His connection with the Royal Irish Academy drew Atkinson into Celtic studies. He edited The Passions and Homilies from the Leabhar Breac, with translation and glossary (Dublin 1887, with the Todd Introductory Lecture on Irish Lexicography), and Geoffrey Keating's Three Shafts of Death (Tri Bior-gaoithe an Bhais, Dublin, 1890), with glossary and appendices on the linguistic forms. He also wrote introductions for several of the manuscript facsimiles issued by the Royal Irish Academy: The Book of Leinster (1880), The Book of Ballymote (1887), and The Yellow Book of Lecan (1896).
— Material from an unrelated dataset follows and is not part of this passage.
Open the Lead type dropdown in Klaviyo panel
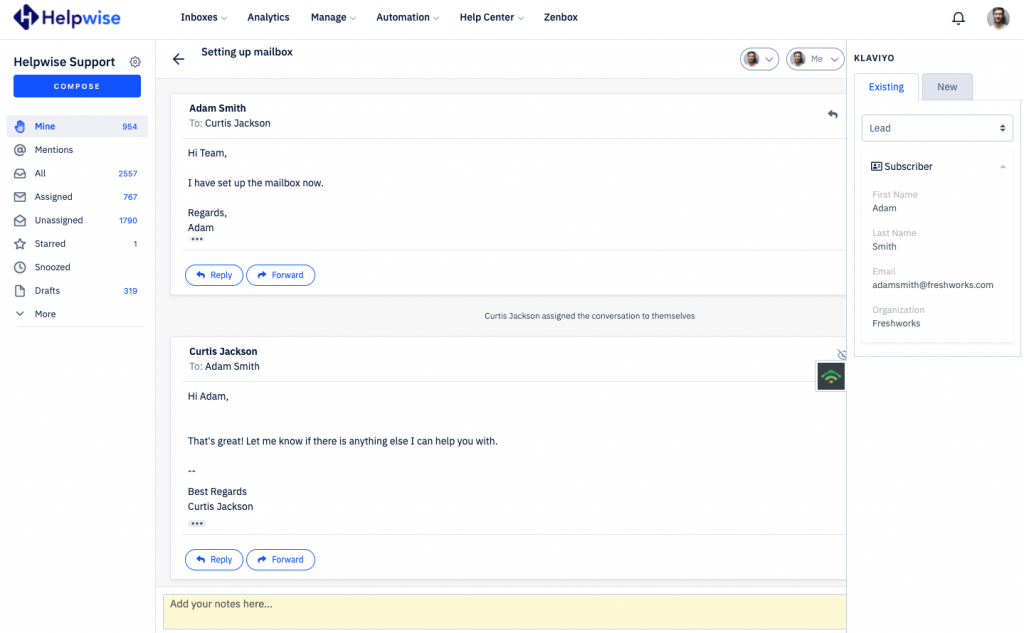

With John Henry Bernard, he edited for the Henry Bradshaw Society in 1898 The Irish Liber Hymnorum (2 vols). A Glossary to the Ancient Laws of Ireland for the Rolls series, 1901, was criticised by Whitley Stokes. He also wrote a paper On the use of the Subjunctive Mood in Welsh (Trans. Royal Irish Acad. 1894).

==Family==
On 28 December 1863 Atkinson married, at Gateshead, Hannah Maria, fourth daughter of Thomas and Elizabeth Whitehouse Harbutt of the town. Their only child, Herbert Jefcoate Atkinson, became a civil engineer.